__Exercise prompt__. Pictures aside, copy exactly each line from the one that holds "This screenshot has height=737, width=1568." through the last line of the records below.

__Extracted material__.
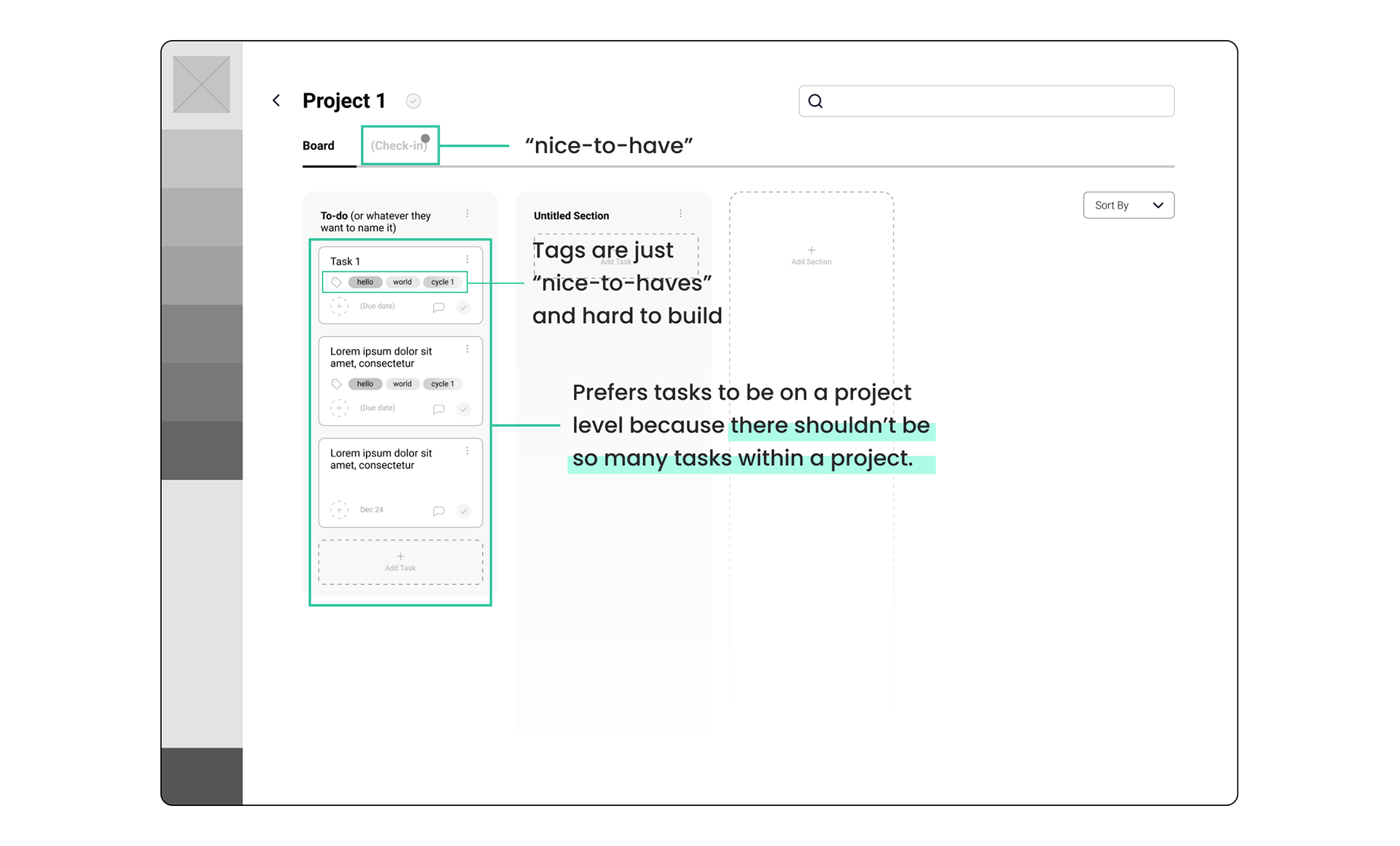Click the tag icon on Task 1
This screenshot has height=846, width=1400.
click(x=336, y=282)
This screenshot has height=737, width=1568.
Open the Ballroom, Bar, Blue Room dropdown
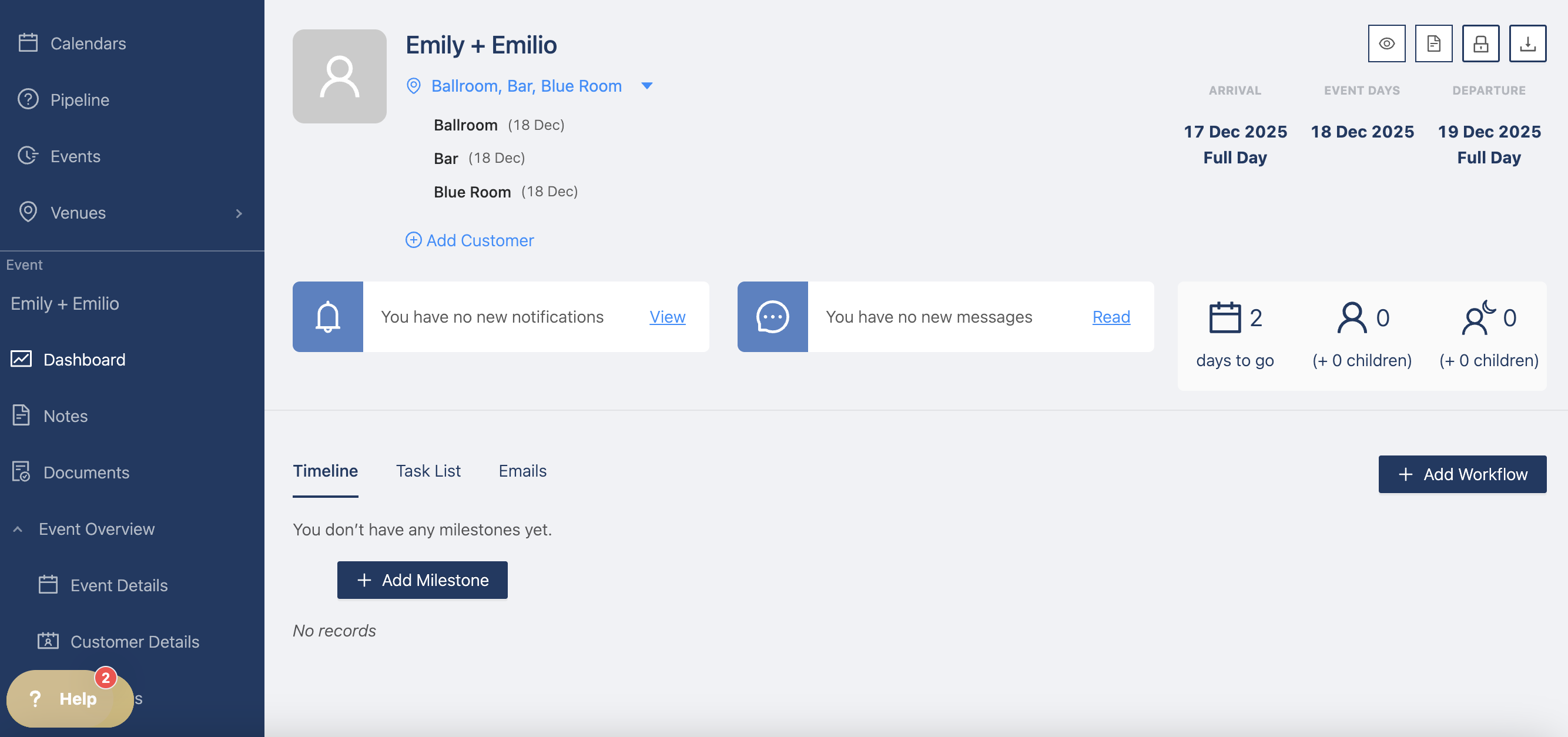(x=646, y=86)
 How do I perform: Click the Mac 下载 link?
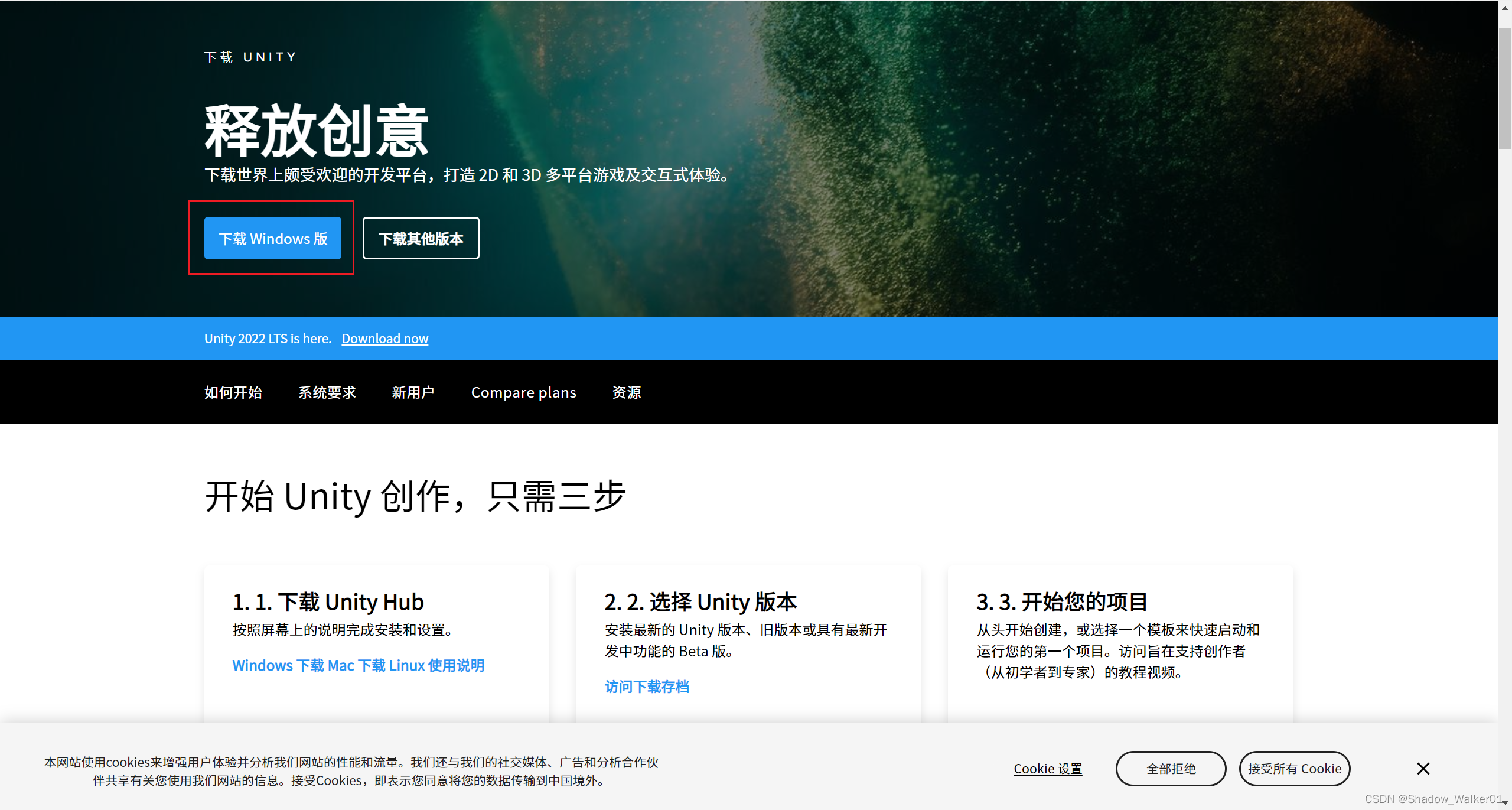click(357, 665)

__Solved problem__.
This screenshot has height=737, width=1568.
Open the Ballroom, Bar, Blue Room dropdown
(x=646, y=86)
 How do I perform: Click the Mac 下载 link?
click(357, 665)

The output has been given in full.